▸ **Selection**
* start *

I still read the LA Times each morning before work, and another sign of my growing cognitive dissonance was subscribing to Christian Science Monitor, to get a more thoughtful perspective on the news. I had a lot to learn.
My career in public accounting was largely a failure. I earned my CPA certificate, but I was kind of a lost waif in the office that floated around to the worst engagements. My second year on that savings and loan bank marked the end of my days in public accounting. I had a drinking problem, could not get a full lung of air, dreaded each day, and a friend remarked that I looked ten years older than I was. I had tried to find work in Seattle in the summer of 1985, but I was unsuccessful.
In February of 1986, my loyalty to the firm was rewarded with my being able to look for work and not come into the office until I found the job that I wanted. I lived at the beach in LA, which was the only place in LA that I could stand living, but there were no career jobs there and I was offered work in the industrial-wasteland towns of LA where I did a lot of my auditing. It looked like I would never be able to pursue my energy dreams, which was far in the back of my mind at that time. I was a stress-ridden wreck.
I felt trapped in LA, eight years after that voice told me to study business. For the second and so far last time in my life, I desperately prayed for guidance, and I again fell into a dreamless sleep. When I awoke, it was not as dramatic as eight years earlier, but suddenly I decided that moving to Seattle and starving beat anything in LA. That voice knew what it was doing. Ten days later, I walked into Dennis Lee’s company, and the rest, as they say, is history. I still have a hard time believing that a voice in my head led me to Dennis like that. My wild ride was about to begin.

* end *

▸ **Requirement A**
In the memoir excerpt, in what month and year was the writer allowed to look for work without coming into the office?

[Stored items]
* start *

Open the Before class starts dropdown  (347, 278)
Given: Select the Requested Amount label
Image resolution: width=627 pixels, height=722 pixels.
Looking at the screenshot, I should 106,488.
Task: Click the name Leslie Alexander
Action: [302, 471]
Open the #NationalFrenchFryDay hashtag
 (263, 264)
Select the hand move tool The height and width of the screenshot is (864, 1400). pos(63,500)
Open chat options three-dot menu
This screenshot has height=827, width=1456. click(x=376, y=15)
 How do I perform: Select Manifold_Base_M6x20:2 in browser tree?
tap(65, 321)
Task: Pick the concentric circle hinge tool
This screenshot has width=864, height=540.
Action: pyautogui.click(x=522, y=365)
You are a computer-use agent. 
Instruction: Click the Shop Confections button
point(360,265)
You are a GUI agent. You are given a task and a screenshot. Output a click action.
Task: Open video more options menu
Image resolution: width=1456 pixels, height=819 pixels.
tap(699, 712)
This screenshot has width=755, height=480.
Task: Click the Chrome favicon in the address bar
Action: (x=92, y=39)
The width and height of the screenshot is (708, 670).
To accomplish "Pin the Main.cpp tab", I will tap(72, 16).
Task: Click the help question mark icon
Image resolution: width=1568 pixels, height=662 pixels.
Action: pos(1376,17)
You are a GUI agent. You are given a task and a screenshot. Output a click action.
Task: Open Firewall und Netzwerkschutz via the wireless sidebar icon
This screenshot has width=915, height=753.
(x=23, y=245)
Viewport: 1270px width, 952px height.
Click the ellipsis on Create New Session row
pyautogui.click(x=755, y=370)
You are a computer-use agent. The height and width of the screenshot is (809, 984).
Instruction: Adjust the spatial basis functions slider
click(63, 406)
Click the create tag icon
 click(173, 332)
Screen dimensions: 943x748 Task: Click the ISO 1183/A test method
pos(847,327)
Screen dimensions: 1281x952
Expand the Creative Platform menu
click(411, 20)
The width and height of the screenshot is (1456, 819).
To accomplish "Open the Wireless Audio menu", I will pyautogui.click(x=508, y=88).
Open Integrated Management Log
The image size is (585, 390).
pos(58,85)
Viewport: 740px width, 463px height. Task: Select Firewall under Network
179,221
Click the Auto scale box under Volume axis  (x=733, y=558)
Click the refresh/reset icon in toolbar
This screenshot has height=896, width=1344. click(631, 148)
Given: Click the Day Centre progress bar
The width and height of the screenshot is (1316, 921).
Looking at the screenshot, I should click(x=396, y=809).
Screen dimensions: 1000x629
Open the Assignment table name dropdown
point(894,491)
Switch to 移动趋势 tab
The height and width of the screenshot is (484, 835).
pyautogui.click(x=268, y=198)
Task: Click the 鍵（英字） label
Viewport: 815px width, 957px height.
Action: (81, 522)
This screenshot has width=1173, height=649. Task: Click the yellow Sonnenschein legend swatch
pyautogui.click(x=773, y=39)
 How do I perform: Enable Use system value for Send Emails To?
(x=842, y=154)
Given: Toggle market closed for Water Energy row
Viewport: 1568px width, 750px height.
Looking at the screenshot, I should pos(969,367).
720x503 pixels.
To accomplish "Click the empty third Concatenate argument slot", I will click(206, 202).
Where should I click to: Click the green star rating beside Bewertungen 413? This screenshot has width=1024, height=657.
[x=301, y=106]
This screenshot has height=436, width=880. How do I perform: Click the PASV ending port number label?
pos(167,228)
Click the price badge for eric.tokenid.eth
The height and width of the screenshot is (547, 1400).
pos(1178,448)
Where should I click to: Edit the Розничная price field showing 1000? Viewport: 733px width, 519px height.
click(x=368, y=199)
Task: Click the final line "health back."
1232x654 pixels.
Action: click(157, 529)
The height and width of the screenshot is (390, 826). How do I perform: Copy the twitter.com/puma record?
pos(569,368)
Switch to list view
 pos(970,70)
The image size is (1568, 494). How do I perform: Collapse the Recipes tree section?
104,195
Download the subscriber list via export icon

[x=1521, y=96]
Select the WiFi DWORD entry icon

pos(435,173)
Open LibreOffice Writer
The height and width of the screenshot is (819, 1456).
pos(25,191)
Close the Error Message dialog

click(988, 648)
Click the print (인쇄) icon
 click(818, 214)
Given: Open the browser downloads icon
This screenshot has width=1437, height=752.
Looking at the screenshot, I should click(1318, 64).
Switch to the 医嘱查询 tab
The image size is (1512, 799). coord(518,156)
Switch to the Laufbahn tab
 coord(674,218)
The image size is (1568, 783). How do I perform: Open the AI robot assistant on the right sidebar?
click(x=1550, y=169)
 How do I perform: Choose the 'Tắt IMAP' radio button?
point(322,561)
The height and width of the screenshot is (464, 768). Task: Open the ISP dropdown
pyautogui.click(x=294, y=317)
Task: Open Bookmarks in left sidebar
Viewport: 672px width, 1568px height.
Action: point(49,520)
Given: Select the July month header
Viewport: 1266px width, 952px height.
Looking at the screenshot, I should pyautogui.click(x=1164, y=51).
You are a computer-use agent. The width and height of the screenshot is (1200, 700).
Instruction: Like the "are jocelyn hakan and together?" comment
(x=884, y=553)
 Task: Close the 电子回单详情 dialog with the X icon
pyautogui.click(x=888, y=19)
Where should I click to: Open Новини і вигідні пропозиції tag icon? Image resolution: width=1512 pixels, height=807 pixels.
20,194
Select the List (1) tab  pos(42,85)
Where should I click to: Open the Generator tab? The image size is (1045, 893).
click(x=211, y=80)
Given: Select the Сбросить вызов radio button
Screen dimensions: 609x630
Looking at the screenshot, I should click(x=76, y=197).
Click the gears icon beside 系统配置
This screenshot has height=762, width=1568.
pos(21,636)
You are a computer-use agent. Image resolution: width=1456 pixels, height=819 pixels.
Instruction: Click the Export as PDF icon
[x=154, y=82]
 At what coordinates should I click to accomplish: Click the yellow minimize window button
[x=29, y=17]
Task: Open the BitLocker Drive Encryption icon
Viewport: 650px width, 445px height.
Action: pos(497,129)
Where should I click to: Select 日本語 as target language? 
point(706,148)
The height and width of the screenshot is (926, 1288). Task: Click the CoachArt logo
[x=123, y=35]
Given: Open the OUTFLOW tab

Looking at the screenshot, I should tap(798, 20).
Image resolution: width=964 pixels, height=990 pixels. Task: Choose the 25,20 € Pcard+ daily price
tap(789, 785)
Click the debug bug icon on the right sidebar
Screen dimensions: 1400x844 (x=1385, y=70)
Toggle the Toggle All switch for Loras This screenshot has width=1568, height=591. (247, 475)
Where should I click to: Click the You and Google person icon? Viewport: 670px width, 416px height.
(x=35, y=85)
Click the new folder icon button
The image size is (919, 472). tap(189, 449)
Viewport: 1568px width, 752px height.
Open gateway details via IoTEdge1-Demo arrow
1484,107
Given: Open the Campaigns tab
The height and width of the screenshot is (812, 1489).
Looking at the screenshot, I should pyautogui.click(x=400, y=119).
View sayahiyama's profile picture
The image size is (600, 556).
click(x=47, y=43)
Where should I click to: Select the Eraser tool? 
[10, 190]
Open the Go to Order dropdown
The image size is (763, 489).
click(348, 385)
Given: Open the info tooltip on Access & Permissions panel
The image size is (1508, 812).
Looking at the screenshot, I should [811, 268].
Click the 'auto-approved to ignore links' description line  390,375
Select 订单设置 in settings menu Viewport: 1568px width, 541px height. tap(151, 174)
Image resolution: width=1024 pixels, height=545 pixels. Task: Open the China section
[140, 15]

* end *

▸ **Requirement B**
Please copy the records word for word, from their first line through the line that contains "Select the hand".

▸ **Full answer A**
February 1986.

▸ **Full answer B**
Open the Before class starts dropdown  (347, 278)
Given: Select the Requested Amount label
Image resolution: width=627 pixels, height=722 pixels.
Looking at the screenshot, I should 106,488.
Task: Click the name Leslie Alexander
Action: [302, 471]
Open the #NationalFrenchFryDay hashtag
 (263, 264)
Select the hand move tool The height and width of the screenshot is (864, 1400). pos(63,500)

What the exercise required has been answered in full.